Introduction
Java developers usually deal with Collections such as ArrayList
, HashSet
, Java 8 come with lambda and streaming API helping us to work easily with Collections. In most cases, we work with a few thousands of items and performance isn't a concern. But in strict code, when we have to travel over millions of items several times, performance will become a pain.
forEach vs C style vs Stream API
Iteration is a basic feature so that all programming languages have simple syntax to allow programmers to run through collections.

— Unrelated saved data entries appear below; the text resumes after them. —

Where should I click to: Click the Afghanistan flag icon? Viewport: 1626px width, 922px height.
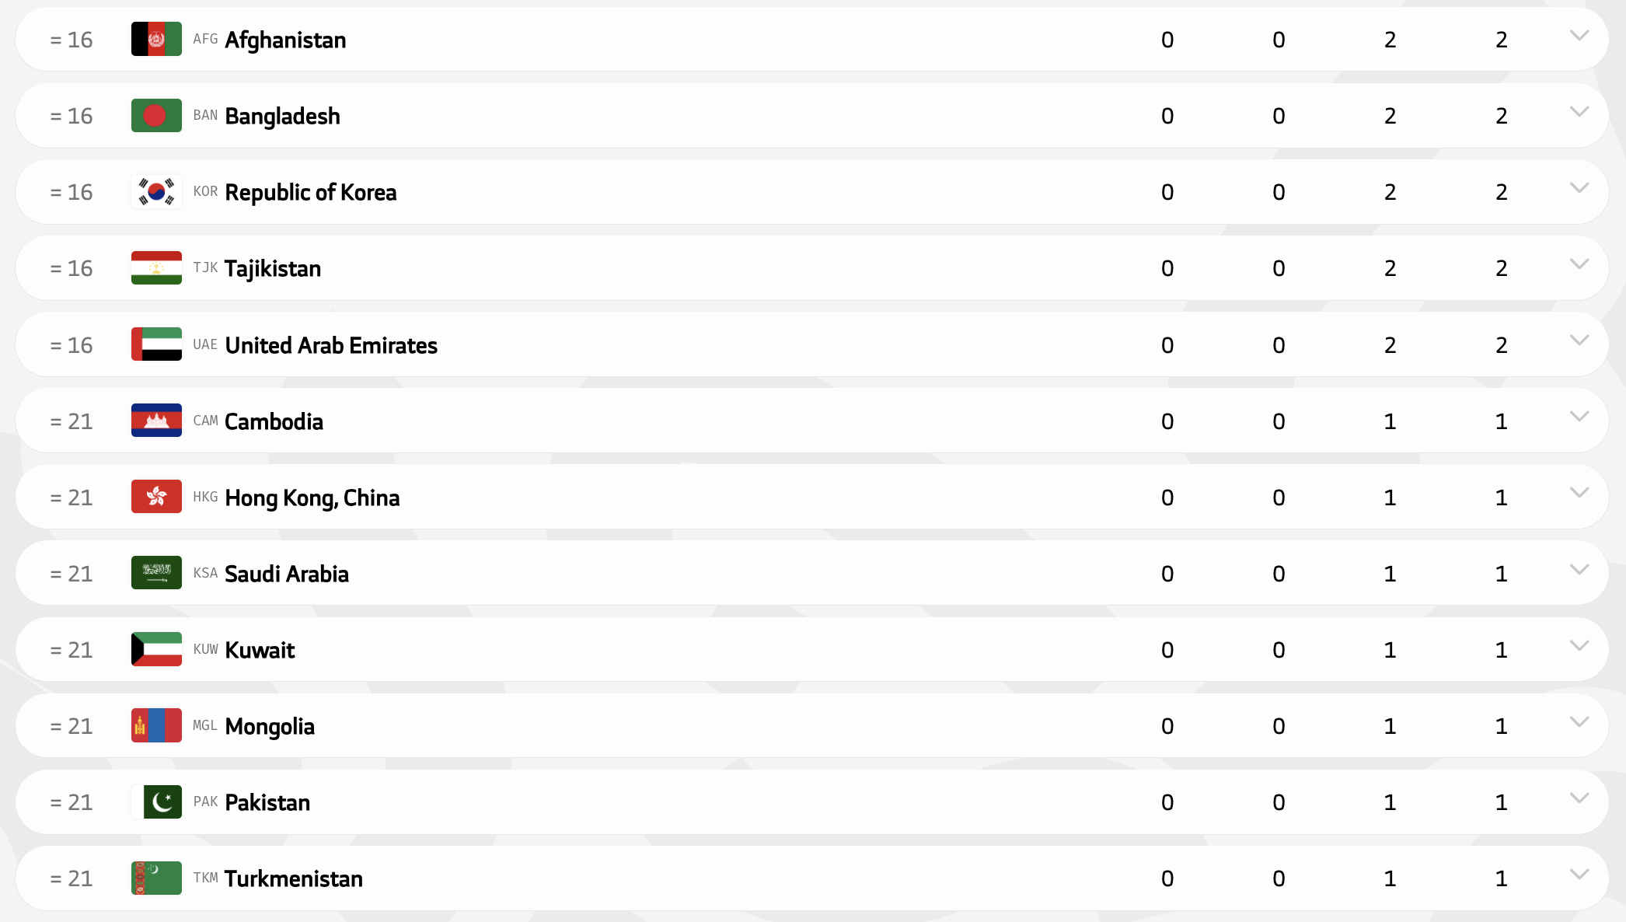(156, 39)
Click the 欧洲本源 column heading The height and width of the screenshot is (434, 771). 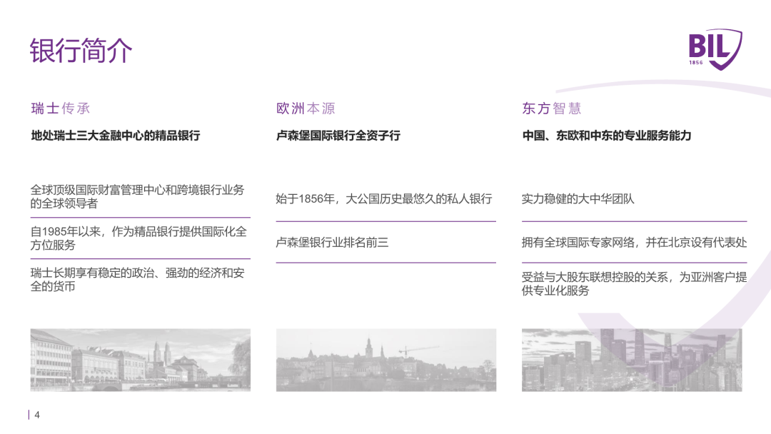[306, 109]
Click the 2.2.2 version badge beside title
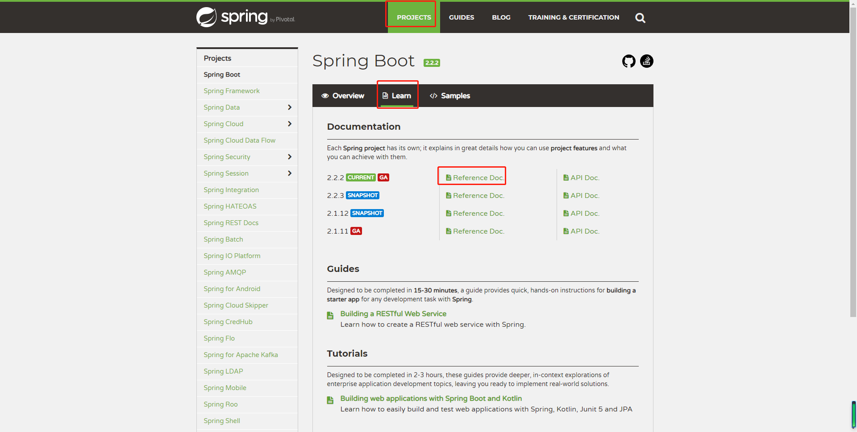 (432, 63)
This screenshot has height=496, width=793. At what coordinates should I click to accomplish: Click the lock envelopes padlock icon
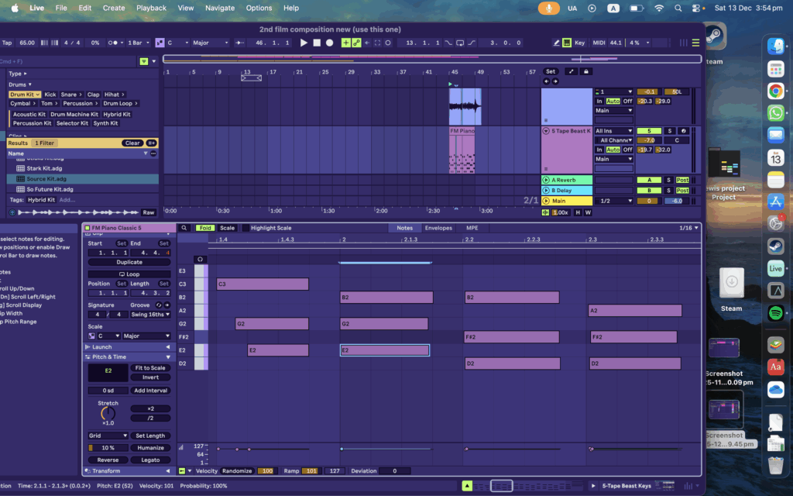[586, 71]
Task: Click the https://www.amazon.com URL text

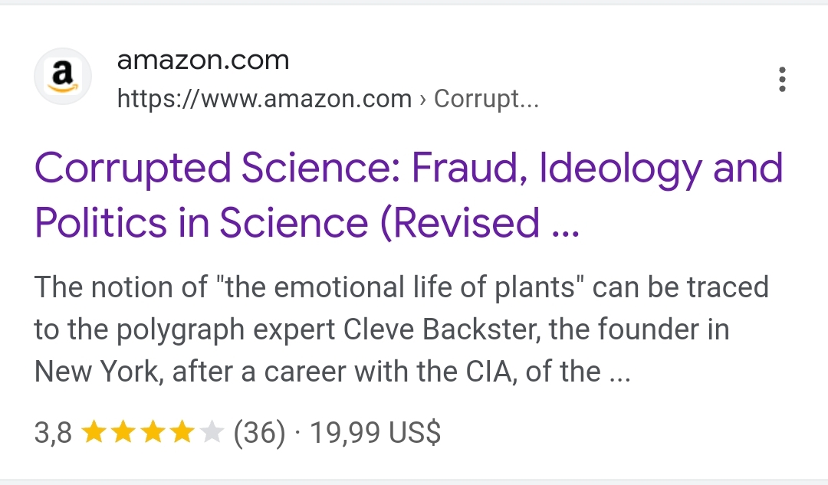Action: (x=265, y=99)

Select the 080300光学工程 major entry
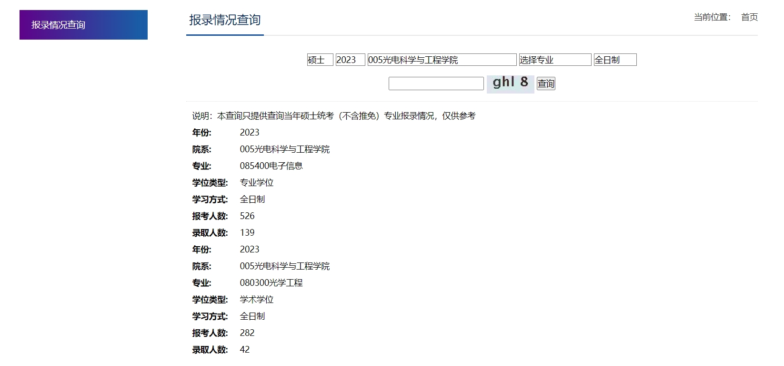click(x=271, y=283)
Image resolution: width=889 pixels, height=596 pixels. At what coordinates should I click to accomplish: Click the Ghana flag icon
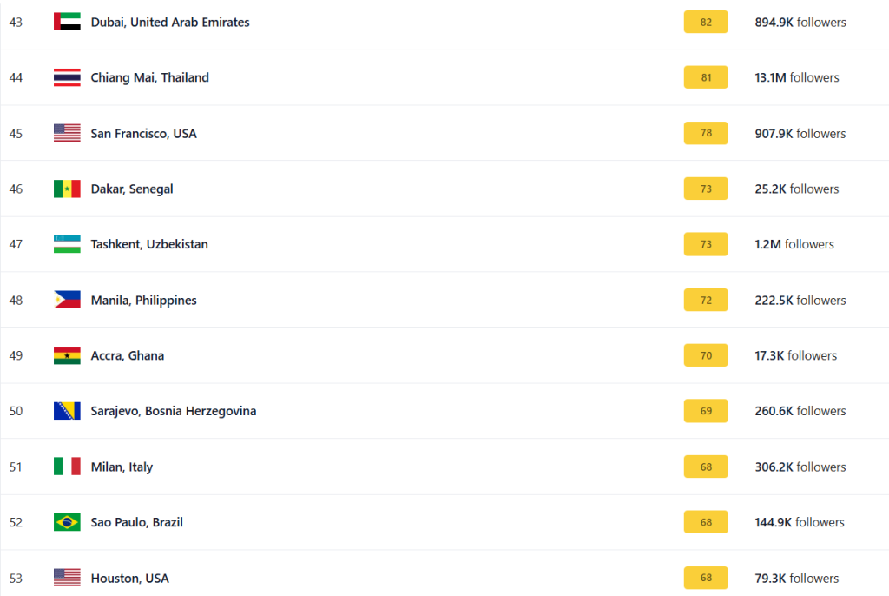pyautogui.click(x=67, y=355)
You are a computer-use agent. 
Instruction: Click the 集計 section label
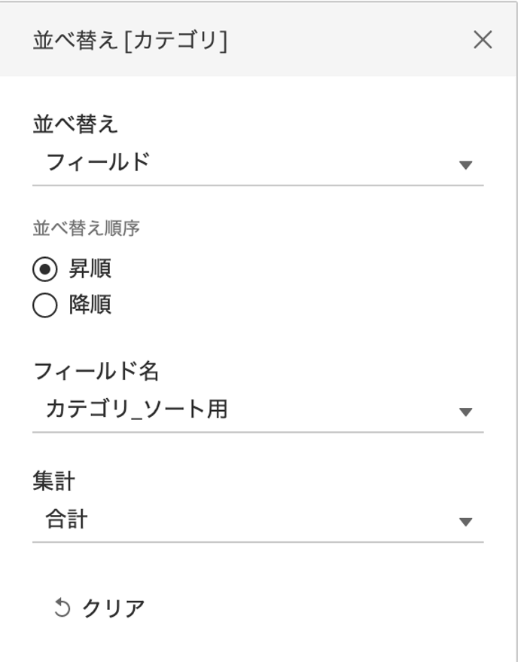click(x=54, y=480)
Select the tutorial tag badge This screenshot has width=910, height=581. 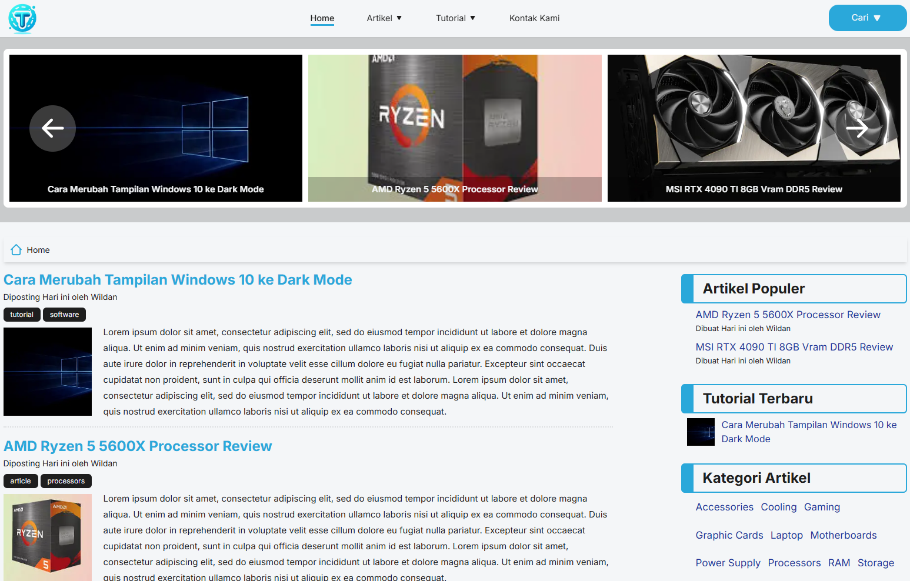tap(22, 315)
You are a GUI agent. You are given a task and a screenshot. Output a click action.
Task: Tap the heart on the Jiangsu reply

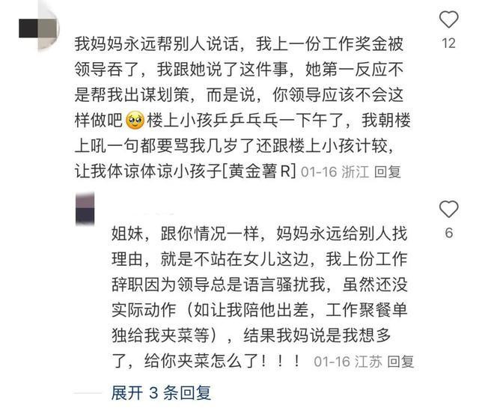(449, 209)
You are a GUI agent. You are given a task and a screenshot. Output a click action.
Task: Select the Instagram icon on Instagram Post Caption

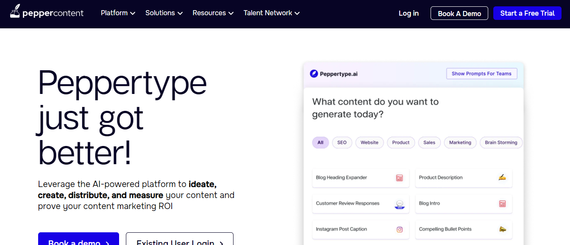(399, 229)
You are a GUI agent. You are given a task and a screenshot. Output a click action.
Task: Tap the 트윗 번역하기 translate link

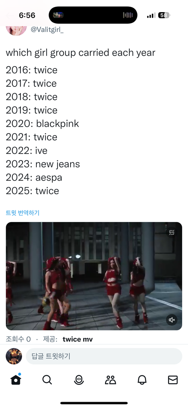point(22,213)
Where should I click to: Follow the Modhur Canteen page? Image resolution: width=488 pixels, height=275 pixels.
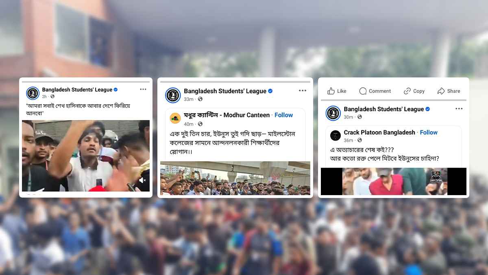click(284, 115)
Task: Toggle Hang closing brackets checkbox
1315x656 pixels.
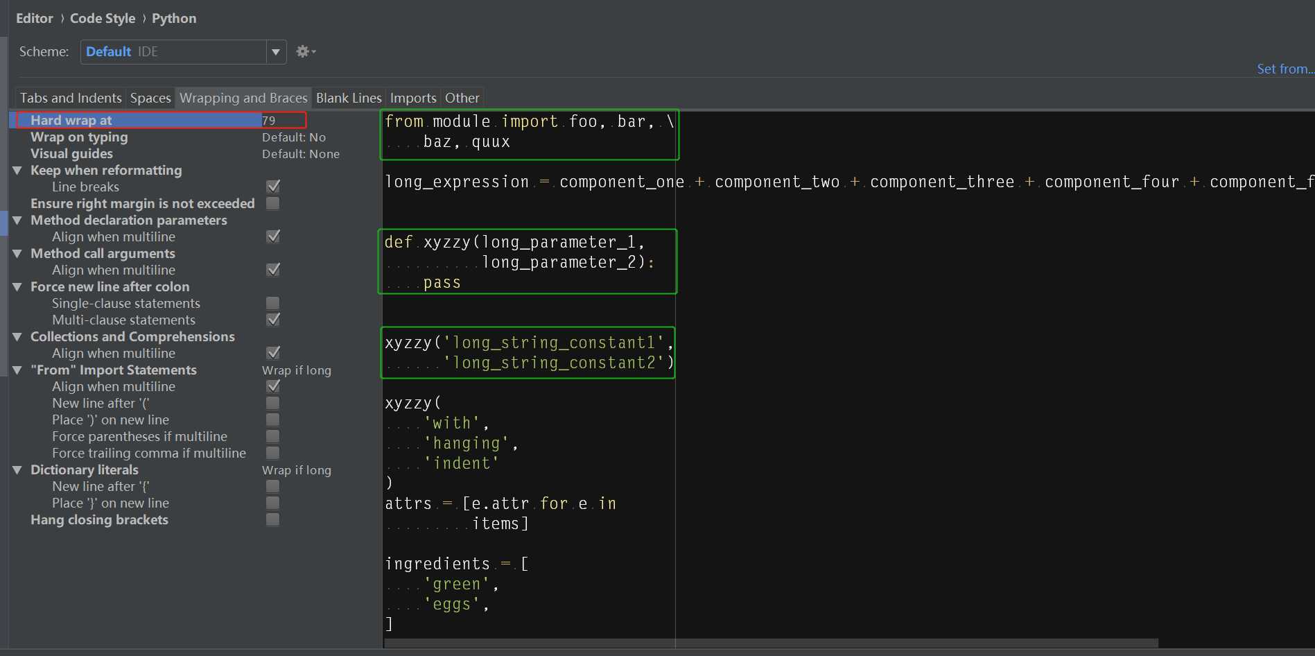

Stream
API can iterate over Collections
in a very straightforward manner.
public List<Integer> streamSingleThread(BenchMarkState state){
List<Integer> result = new ArrayList<>(state.testData.size());
state.testData.stream().forEach(item -> {
result.add(item);
});
return result;
}
public List<Integer> streamMultiThread(BenchMarkState state){
List<Integer> result = new ArrayList<>(state.testData.size());
state.testData.stream().parallel().forEach(item -> {
result.add(item);
});
return result;
}
forEach
loop is also simple:
public List<Integer> forEach(BenchMarkState state){
List<Integer> result = new ArrayList<>(state.testData.size());
for(Integer item : state.testData){
result.add(item);
}
return result;
}
C style is more verbose, but still very compact:
public List<Integer> forCStyle(BenchMarkState state){
int size = state.testData.size();
List<Integer> result = new ArrayList<>(size);
for(int j = 0; j < size; j ++){
result.add(state.testData.get(j));
}
return result;
}
Then the performance:
Benchmark Mode Cnt Score Error Units
TestLoopPerformance.forCStyle avgt 200 18.068 ± 0.074 ms/op
TestLoopPerformance.forEach avgt 200 30.566 ± 0.165 ms/op
TestLoopPerformance.streamMultiThread avgt 200 79.433 ± 0.747 ms/op
TestLoopPerformance.streamSingleThread avgt 200 37.779 ± 0.485 ms/op
With C style, JVM just simply increases an integer, then reads value directly from memory, so that it is very fast. But forEach
is very different. According to answer on StackOverFlow and document from Oracle, JVM has to convert forEach
to Iterator and calls hasNext()
with every item, that's why forEach
is much slower than C style.
Which is a High Performance Way to Travelling Over Set?
With data:
@State(Scope.Benchmark)
public static class BenchMarkState {
@Setup(Level.Trial)
public void doSetup() {
for(int i = 0; i < 500000; i++){
testData.add(Integer.valueOf(i));
}
}
@TearDown(Level.Trial)
public void doTearDown() {
testData = new HashSet<>(500000);
}
public Set<Integer> testData = new HashSet<>();
}
Java Set also supports Stream
API and forEach
loop, according to the previous test, should we wrap Set
to ArrayList
, then travel over ArrayList
?
public List<Integer> forCStyle(BenchMarkState state){
int size = state.testData.size();
List<Integer> result = new ArrayList<>(size);
Integer[] temp = (Integer[]) state.testData.toArray(new Integer[size]);
for(int j = 0; j < size; j ++){
result.add(temp[j]);
}
return result;
}
How about combine iterator with C style for
loop?
public List<Integer> forCStyleWithIteration(BenchMarkState state){
int size = state.testData.size();
List<Integer> result = new ArrayList<>(size);
Iterator<Integer> iteration = state.testData.iterator();
for(int j = 0; j < size; j ++){
result.add(iteration.next());
}
return result;
}
Or just simple travel?
public List<Integer> forEach(BenchMarkState state){
List<Integer> result = new ArrayList<>(state.testData.size());
for(Integer item : state.testData) {
result.add(item);
}
return result;
}
Nice idea, but it doesn't work because initializzing new ArrayList
also consumes resources.
Benchmark Mode Cnt Score Error Units
TestLoopPerformance.forCStyle avgt 200 6.013 ± 0.108 ms/op
TestLoopPerformance.forCStyleWithIteration avgt 200 4.281 ± 0.049 ms/op
TestLoopPerformance.forEach avgt 200 4.498 ± 0.026 ms/op
HashMap
(HashSet
uses HashMap<E,Object>
) isn't designed for iterating all items, the fastest way to iterate over HashMap
is a combination of Iterator
and C style for
loop, because JVM doesn't have to call hasNext()
.
Conclusion
Foreach
and Stream
API are convenient to work with Collections
, you can write code faster. However when your system is stable and performance is a major concern, you should think about rewriting your loop.